To answer that question, I asked BrandsEye, a sophisticated Online Reputation Management (ORM) Tool to run a measure on Cell C which would provide an illustration for my talk which I have titled “Why almost everything you think you know about branding is wrong”.

BrandsEye complied and delivered a measure which covered the period October 7 to October 11.

These are some of the highlights of the report:

  1. During this time the Cell C conversation had a reach of 1.8-million people at an equivalent advertising value of approximately R400 000. Most of this conversation originated from people classified as consumers.
  2. Traffic to complaints sites such as Hello Peter is greater than the average for South African brands, which indicates that consumers believe this a better bet than “Telling Trevor” at the official customer site.
  3. There is a negativity evident online, and the language used including words such as “lying” have indicated that people have been offended.
  4. The conversation has become fragmented. 338 domains have mentioned Cell C only once, which could indicate that interest is waning.
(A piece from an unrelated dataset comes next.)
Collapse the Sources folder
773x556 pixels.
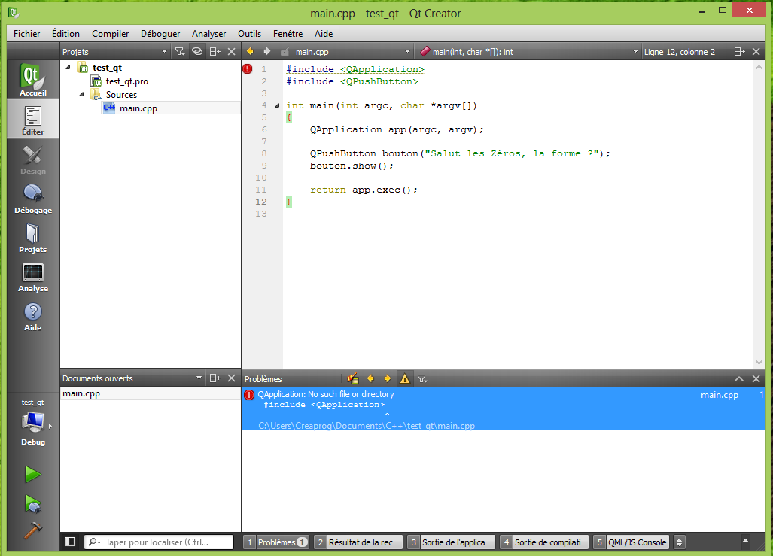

I do know that everyone is not online and there are maybe other conversations happening elsewhere, however the results strike me as being pretty significant.

Change in belief happens when first attitudes are unfrozen — people become receptive — then a cognitive restructuring occurs where new beliefs are offered and accepted, and finally accepted and refrozen.

I suggested in a previous article that there was still time for Cell C and their agency to revisit their approach and turn this around. The story here is that, as interest wanes, the associations attached to the brand will have refrozen in people’s minds. These perceptions become the brand and the difficulty of unfreezing and replacing them with new, different associations will have increased massively.

What can we learn from all of this?

  1. The stuff that happens online is in the public domain. Do you know what your customers are saying about you? Do you know what they are saying about your competition?
  2. Online reputation monitoring is like eavesdropping. You hear what people are saying to each other, not in artificial environments, nor answering leading questionnaires. It’s far more candid.
  3. Focus on delivery and the customer experience. That’s where the brand is built.
  4. Engage with your customers honestly and openly, they will then tell your story for you.
  5. Take customers on a journey with you, involve them in building your brand. The brand is what’s in their heads anyway.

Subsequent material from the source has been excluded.